> Task to complete:
The data is to be retyped in full, exactly.

─── Excerpted data ───

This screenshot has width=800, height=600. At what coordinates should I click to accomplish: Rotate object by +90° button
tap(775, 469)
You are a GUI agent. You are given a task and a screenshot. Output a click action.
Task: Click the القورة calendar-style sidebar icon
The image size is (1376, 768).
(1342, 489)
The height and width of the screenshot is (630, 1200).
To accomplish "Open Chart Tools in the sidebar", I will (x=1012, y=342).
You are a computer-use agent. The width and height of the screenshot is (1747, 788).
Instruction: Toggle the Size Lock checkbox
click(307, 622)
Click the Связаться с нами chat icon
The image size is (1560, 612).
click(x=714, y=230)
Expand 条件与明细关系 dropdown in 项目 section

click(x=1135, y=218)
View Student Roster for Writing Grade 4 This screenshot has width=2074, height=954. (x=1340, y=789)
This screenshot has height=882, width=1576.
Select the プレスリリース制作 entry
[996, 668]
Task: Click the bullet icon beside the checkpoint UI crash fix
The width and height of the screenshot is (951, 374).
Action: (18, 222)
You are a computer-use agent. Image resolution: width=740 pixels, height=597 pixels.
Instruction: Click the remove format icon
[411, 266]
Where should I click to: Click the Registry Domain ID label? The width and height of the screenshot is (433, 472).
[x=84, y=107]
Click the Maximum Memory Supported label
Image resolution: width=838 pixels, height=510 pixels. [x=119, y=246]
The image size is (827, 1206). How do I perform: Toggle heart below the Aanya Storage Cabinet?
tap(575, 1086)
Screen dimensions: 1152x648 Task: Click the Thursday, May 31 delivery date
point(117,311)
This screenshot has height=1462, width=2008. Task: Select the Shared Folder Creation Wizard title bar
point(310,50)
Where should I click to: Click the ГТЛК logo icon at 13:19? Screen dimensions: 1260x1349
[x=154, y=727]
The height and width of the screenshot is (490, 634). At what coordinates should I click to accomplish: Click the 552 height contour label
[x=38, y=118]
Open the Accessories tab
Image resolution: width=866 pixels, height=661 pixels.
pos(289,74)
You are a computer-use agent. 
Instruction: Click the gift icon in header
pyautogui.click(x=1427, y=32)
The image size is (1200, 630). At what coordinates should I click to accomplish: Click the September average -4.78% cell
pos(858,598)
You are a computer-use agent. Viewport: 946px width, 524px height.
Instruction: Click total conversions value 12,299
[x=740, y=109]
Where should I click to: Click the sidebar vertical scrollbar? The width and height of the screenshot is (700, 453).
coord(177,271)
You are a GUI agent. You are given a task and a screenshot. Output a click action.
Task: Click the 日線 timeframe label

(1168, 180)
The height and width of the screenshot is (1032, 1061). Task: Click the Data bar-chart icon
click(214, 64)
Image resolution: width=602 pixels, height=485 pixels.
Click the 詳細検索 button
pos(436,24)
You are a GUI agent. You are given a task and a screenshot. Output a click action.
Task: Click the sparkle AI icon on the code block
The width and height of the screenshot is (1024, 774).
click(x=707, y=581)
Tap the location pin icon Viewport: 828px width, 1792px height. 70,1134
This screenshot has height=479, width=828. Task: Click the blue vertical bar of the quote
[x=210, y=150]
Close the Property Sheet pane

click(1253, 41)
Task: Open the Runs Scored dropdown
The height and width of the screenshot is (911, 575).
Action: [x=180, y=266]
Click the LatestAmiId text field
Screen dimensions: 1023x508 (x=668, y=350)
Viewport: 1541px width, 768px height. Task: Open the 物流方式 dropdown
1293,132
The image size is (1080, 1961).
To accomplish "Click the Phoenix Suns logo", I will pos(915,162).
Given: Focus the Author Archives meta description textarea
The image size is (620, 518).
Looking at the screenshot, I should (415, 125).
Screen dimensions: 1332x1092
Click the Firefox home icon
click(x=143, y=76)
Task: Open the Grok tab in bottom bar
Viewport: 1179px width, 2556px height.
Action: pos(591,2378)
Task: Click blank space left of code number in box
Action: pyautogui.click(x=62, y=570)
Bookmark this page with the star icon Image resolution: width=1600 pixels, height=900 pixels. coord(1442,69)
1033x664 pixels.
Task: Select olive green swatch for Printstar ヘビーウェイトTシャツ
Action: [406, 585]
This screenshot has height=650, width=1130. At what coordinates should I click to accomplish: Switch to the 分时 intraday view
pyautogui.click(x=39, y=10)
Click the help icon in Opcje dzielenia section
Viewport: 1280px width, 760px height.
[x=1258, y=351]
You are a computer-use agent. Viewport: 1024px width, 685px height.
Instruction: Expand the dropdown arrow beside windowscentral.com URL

───

> Result for this exercise:
This screenshot has width=800, height=600. At what coordinates should I click to accomplish: Rotate object by +90° button
tap(775, 469)
You are a GUI agent. You are given a task and a screenshot. Output a click action.
Task: Click the القورة calendar-style sidebar icon
The image size is (1376, 768).
(1342, 489)
The height and width of the screenshot is (630, 1200).
To accomplish "Open Chart Tools in the sidebar", I will (x=1012, y=342).
You are a computer-use agent. The width and height of the screenshot is (1747, 788).
Instruction: Toggle the Size Lock checkbox
click(307, 622)
Click the Связаться с нами chat icon
The image size is (1560, 612).
click(x=714, y=230)
Expand 条件与明细关系 dropdown in 项目 section

click(x=1135, y=218)
View Student Roster for Writing Grade 4 This screenshot has width=2074, height=954. (x=1340, y=789)
This screenshot has height=882, width=1576.
Select the プレスリリース制作 entry
[996, 668]
Task: Click the bullet icon beside the checkpoint UI crash fix
The width and height of the screenshot is (951, 374).
Action: (18, 222)
You are a computer-use agent. Image resolution: width=740 pixels, height=597 pixels.
Instruction: Click the remove format icon
[411, 266]
Where should I click to: Click the Registry Domain ID label? The width and height of the screenshot is (433, 472).
[x=84, y=107]
Click the Maximum Memory Supported label
Image resolution: width=838 pixels, height=510 pixels. [x=119, y=246]
The image size is (827, 1206). How do I perform: Toggle heart below the Aanya Storage Cabinet?
tap(575, 1086)
Screen dimensions: 1152x648 Task: Click the Thursday, May 31 delivery date
point(117,311)
This screenshot has height=1462, width=2008. Task: Select the Shared Folder Creation Wizard title bar
point(310,50)
Where should I click to: Click the ГТЛК logo icon at 13:19? Screen dimensions: 1260x1349
[x=154, y=727]
The height and width of the screenshot is (490, 634). At what coordinates should I click to accomplish: Click the 552 height contour label
[x=38, y=118]
Open the Accessories tab
Image resolution: width=866 pixels, height=661 pixels.
pos(289,74)
You are a computer-use agent. 
Instruction: Click the gift icon in header
pyautogui.click(x=1427, y=32)
The image size is (1200, 630). At what coordinates should I click to accomplish: Click the September average -4.78% cell
pos(858,598)
You are a computer-use agent. Viewport: 946px width, 524px height.
Instruction: Click total conversions value 12,299
[x=740, y=109]
Where should I click to: Click the sidebar vertical scrollbar? The width and height of the screenshot is (700, 453).
coord(177,271)
You are a GUI agent. You are given a task and a screenshot. Output a click action.
Task: Click the 日線 timeframe label

(1168, 180)
The height and width of the screenshot is (1032, 1061). Task: Click the Data bar-chart icon
click(214, 64)
Image resolution: width=602 pixels, height=485 pixels.
Click the 詳細検索 button
pos(436,24)
You are a GUI agent. You are given a task and a screenshot. Output a click action.
Task: Click the sparkle AI icon on the code block
The width and height of the screenshot is (1024, 774).
click(x=707, y=581)
Tap the location pin icon Viewport: 828px width, 1792px height. 70,1134
This screenshot has height=479, width=828. Task: Click the blue vertical bar of the quote
[x=210, y=150]
Close the Property Sheet pane

click(1253, 41)
Task: Open the Runs Scored dropdown
The height and width of the screenshot is (911, 575).
Action: [x=180, y=266]
Click the LatestAmiId text field
Screen dimensions: 1023x508 (x=668, y=350)
Viewport: 1541px width, 768px height. Task: Open the 物流方式 dropdown
1293,132
The image size is (1080, 1961).
To accomplish "Click the Phoenix Suns logo", I will pos(915,162).
Given: Focus the Author Archives meta description textarea
The image size is (620, 518).
Looking at the screenshot, I should (415, 125).
Screen dimensions: 1332x1092
Click the Firefox home icon
click(x=143, y=76)
Task: Open the Grok tab in bottom bar
Viewport: 1179px width, 2556px height.
Action: pos(591,2378)
Task: Click blank space left of code number in box
Action: pyautogui.click(x=62, y=570)
Bookmark this page with the star icon Image resolution: width=1600 pixels, height=900 pixels. coord(1442,69)
1033x664 pixels.
Task: Select olive green swatch for Printstar ヘビーウェイトTシャツ
Action: [406, 585]
This screenshot has height=650, width=1130. At what coordinates should I click to accomplish: Switch to the 分时 intraday view
pyautogui.click(x=39, y=10)
Click the help icon in Opcje dzielenia section
Viewport: 1280px width, 760px height.
[x=1258, y=351]
You are a computer-use agent. Viewport: 1024px width, 685px height.
Instruction: Expand the dropdown arrow beside windowscentral.com URL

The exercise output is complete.